▼▼▼

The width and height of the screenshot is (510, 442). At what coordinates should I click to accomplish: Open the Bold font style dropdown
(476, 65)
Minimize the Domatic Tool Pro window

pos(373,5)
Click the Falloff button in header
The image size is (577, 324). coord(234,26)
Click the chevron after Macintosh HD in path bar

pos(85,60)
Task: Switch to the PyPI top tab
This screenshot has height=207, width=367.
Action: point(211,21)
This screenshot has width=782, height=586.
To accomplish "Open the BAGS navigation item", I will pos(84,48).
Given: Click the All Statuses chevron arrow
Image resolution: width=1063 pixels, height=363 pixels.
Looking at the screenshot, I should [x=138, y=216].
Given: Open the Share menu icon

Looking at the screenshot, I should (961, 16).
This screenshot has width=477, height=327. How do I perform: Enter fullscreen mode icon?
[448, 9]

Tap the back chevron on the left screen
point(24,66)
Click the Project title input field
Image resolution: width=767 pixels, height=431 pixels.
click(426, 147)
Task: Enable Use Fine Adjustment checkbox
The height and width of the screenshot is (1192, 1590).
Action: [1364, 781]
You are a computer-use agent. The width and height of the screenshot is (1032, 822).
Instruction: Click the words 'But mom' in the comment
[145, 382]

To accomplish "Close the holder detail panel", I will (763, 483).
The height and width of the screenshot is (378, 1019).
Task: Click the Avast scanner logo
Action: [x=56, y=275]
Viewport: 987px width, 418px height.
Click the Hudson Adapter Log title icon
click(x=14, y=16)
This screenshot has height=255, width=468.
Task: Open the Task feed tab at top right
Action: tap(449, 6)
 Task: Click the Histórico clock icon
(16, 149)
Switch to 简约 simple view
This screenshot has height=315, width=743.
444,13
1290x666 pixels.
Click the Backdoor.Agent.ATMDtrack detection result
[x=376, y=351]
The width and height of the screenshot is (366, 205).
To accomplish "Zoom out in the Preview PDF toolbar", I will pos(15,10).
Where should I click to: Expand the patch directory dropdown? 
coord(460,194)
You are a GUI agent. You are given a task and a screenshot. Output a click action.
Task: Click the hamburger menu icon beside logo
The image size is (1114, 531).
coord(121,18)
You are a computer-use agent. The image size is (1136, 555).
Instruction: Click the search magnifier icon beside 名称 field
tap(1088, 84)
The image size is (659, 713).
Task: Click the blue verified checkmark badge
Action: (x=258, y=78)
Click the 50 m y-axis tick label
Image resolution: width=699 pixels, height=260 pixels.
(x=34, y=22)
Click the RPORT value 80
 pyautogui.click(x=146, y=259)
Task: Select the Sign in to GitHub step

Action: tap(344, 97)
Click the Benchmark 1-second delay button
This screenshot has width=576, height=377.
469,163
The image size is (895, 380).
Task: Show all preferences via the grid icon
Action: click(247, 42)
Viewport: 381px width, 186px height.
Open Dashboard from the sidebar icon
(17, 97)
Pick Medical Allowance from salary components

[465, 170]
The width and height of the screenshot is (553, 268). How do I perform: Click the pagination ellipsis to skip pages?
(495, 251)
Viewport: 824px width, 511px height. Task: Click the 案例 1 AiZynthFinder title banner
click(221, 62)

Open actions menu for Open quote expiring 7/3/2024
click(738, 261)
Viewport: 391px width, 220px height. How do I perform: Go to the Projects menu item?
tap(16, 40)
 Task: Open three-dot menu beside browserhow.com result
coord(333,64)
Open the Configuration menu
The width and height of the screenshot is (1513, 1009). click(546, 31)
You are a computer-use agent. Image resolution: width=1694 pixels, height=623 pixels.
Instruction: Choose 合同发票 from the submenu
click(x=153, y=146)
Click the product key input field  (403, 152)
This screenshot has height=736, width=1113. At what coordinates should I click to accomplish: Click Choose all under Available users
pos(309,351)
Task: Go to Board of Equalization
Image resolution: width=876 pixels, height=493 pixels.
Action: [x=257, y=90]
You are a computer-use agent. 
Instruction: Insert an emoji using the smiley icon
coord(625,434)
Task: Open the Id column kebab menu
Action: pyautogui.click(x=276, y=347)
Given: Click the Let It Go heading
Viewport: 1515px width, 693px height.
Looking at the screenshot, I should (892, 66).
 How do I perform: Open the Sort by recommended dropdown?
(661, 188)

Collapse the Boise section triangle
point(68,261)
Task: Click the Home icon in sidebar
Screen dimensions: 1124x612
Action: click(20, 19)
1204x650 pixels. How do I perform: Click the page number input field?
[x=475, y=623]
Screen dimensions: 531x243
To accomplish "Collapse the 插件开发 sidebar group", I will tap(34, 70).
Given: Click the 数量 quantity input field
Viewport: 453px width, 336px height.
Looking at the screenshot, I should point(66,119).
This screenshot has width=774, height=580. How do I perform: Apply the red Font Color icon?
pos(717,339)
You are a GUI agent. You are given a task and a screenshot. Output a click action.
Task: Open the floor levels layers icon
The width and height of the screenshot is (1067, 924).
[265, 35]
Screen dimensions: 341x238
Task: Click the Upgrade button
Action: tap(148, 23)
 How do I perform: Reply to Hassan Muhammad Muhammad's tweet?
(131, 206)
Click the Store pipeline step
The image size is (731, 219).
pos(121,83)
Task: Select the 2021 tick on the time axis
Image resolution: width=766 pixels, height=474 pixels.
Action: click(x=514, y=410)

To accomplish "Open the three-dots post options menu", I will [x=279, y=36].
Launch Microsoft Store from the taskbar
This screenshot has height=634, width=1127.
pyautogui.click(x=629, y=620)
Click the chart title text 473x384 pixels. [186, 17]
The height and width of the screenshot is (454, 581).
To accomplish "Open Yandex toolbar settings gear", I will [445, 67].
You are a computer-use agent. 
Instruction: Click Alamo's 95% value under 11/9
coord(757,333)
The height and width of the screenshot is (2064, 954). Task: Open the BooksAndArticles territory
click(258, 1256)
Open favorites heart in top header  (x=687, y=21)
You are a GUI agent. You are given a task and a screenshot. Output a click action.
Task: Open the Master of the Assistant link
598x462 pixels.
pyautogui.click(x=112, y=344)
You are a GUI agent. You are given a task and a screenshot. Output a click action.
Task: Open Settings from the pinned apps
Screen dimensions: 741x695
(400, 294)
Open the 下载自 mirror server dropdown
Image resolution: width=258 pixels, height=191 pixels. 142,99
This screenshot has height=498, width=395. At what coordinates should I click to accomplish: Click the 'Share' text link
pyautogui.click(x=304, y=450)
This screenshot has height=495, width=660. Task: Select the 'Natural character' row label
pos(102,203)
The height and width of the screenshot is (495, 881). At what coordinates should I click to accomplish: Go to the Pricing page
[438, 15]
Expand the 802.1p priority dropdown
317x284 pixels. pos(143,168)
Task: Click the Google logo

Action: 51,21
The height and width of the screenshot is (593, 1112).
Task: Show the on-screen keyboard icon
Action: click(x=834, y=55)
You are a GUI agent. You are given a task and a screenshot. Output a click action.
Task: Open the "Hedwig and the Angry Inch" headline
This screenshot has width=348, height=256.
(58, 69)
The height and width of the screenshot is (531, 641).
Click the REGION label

▲▲▲

An exact copy of every line above, start to finish, is required.

**Answer space**
The width and height of the screenshot is (510, 442). At what coordinates should I click to accomplish: Open the Bold font style dropdown
(476, 65)
Minimize the Domatic Tool Pro window

pos(373,5)
Click the Falloff button in header
The image size is (577, 324). coord(234,26)
Click the chevron after Macintosh HD in path bar

pos(85,60)
Task: Switch to the PyPI top tab
This screenshot has height=207, width=367.
Action: point(211,21)
This screenshot has width=782, height=586.
To accomplish "Open the BAGS navigation item", I will pos(84,48).
Given: Click the All Statuses chevron arrow
Image resolution: width=1063 pixels, height=363 pixels.
Looking at the screenshot, I should [x=138, y=216].
Given: Open the Share menu icon

Looking at the screenshot, I should (961, 16).
This screenshot has width=477, height=327. How do I perform: Enter fullscreen mode icon?
[448, 9]

Tap the back chevron on the left screen
point(24,66)
Click the Project title input field
Image resolution: width=767 pixels, height=431 pixels.
click(426, 147)
Task: Enable Use Fine Adjustment checkbox
The height and width of the screenshot is (1192, 1590).
Action: [1364, 781]
You are a computer-use agent. The width and height of the screenshot is (1032, 822).
Instruction: Click the words 'But mom' in the comment
[145, 382]

To accomplish "Close the holder detail panel", I will (763, 483).
The height and width of the screenshot is (378, 1019).
Task: Click the Avast scanner logo
Action: [x=56, y=275]
Viewport: 987px width, 418px height.
Click the Hudson Adapter Log title icon
click(x=14, y=16)
This screenshot has height=255, width=468.
Task: Open the Task feed tab at top right
Action: tap(449, 6)
 Task: Click the Histórico clock icon
(16, 149)
Switch to 简约 simple view
This screenshot has height=315, width=743.
444,13
1290x666 pixels.
Click the Backdoor.Agent.ATMDtrack detection result
[x=376, y=351]
The width and height of the screenshot is (366, 205).
To accomplish "Zoom out in the Preview PDF toolbar", I will pos(15,10).
Where should I click to: Expand the patch directory dropdown? 
coord(460,194)
You are a GUI agent. You are given a task and a screenshot. Output a click action.
Task: Click the hamburger menu icon beside logo
The image size is (1114, 531).
coord(121,18)
You are a computer-use agent. The image size is (1136, 555).
Instruction: Click the search magnifier icon beside 名称 field
tap(1088, 84)
The image size is (659, 713).
Task: Click the blue verified checkmark badge
Action: (x=258, y=78)
Click the 50 m y-axis tick label
Image resolution: width=699 pixels, height=260 pixels.
(x=34, y=22)
Click the RPORT value 80
 pyautogui.click(x=146, y=259)
Task: Select the Sign in to GitHub step

Action: tap(344, 97)
Click the Benchmark 1-second delay button
This screenshot has width=576, height=377.
469,163
The image size is (895, 380).
Task: Show all preferences via the grid icon
Action: click(247, 42)
Viewport: 381px width, 186px height.
Open Dashboard from the sidebar icon
(17, 97)
Pick Medical Allowance from salary components

[465, 170]
The width and height of the screenshot is (553, 268). How do I perform: Click the pagination ellipsis to skip pages?
(495, 251)
Viewport: 824px width, 511px height. Task: Click the 案例 1 AiZynthFinder title banner
click(221, 62)

Open actions menu for Open quote expiring 7/3/2024
click(738, 261)
Viewport: 391px width, 220px height. How do I perform: Go to the Projects menu item?
tap(16, 40)
 Task: Open three-dot menu beside browserhow.com result
coord(333,64)
Open the Configuration menu
The width and height of the screenshot is (1513, 1009). click(546, 31)
You are a computer-use agent. Image resolution: width=1694 pixels, height=623 pixels.
Instruction: Choose 合同发票 from the submenu
click(x=153, y=146)
Click the product key input field  (403, 152)
This screenshot has height=736, width=1113. At what coordinates should I click to accomplish: Click Choose all under Available users
pos(309,351)
Task: Go to Board of Equalization
Image resolution: width=876 pixels, height=493 pixels.
Action: [x=257, y=90]
You are a computer-use agent. 
Instruction: Insert an emoji using the smiley icon
coord(625,434)
Task: Open the Id column kebab menu
Action: pyautogui.click(x=276, y=347)
Given: Click the Let It Go heading
Viewport: 1515px width, 693px height.
Looking at the screenshot, I should (892, 66).
 How do I perform: Open the Sort by recommended dropdown?
(661, 188)

Collapse the Boise section triangle
point(68,261)
Task: Click the Home icon in sidebar
Screen dimensions: 1124x612
Action: click(20, 19)
1204x650 pixels. How do I perform: Click the page number input field?
[x=475, y=623]
Screen dimensions: 531x243
To accomplish "Collapse the 插件开发 sidebar group", I will tap(34, 70).
Given: Click the 数量 quantity input field
Viewport: 453px width, 336px height.
Looking at the screenshot, I should point(66,119).
This screenshot has width=774, height=580. How do I perform: Apply the red Font Color icon?
pos(717,339)
You are a GUI agent. You are given a task and a screenshot. Output a click action.
Task: Open the floor levels layers icon
The width and height of the screenshot is (1067, 924).
[265, 35]
Screen dimensions: 341x238
Task: Click the Upgrade button
Action: tap(148, 23)
 How do I perform: Reply to Hassan Muhammad Muhammad's tweet?
(131, 206)
Click the Store pipeline step
The image size is (731, 219).
pos(121,83)
Task: Select the 2021 tick on the time axis
Image resolution: width=766 pixels, height=474 pixels.
Action: click(x=514, y=410)

To accomplish "Open the three-dots post options menu", I will [x=279, y=36].
Launch Microsoft Store from the taskbar
This screenshot has height=634, width=1127.
pyautogui.click(x=629, y=620)
Click the chart title text 473x384 pixels. [186, 17]
The height and width of the screenshot is (454, 581).
To accomplish "Open Yandex toolbar settings gear", I will [445, 67].
You are a computer-use agent. 
Instruction: Click Alamo's 95% value under 11/9
coord(757,333)
The height and width of the screenshot is (2064, 954). Task: Open the BooksAndArticles territory
click(258, 1256)
Open favorites heart in top header  (x=687, y=21)
You are a GUI agent. You are given a task and a screenshot. Output a click action.
Task: Open the Master of the Assistant link
598x462 pixels.
pyautogui.click(x=112, y=344)
You are a GUI agent. You are given a task and a screenshot. Output a click action.
Task: Open Settings from the pinned apps
Screen dimensions: 741x695
(400, 294)
Open the 下载自 mirror server dropdown
Image resolution: width=258 pixels, height=191 pixels. 142,99
This screenshot has height=498, width=395. At what coordinates should I click to accomplish: Click the 'Share' text link
pyautogui.click(x=304, y=450)
This screenshot has height=495, width=660. Task: Select the 'Natural character' row label
pos(102,203)
The height and width of the screenshot is (495, 881). At what coordinates should I click to accomplish: Go to the Pricing page
[438, 15]
Expand the 802.1p priority dropdown
317x284 pixels. pos(143,168)
Task: Click the Google logo

Action: 51,21
The height and width of the screenshot is (593, 1112).
Task: Show the on-screen keyboard icon
Action: click(x=834, y=55)
You are a GUI agent. You are given a task and a screenshot. Output a click action.
Task: Open the "Hedwig and the Angry Inch" headline
This screenshot has width=348, height=256.
(58, 69)
The height and width of the screenshot is (531, 641).
Click the REGION label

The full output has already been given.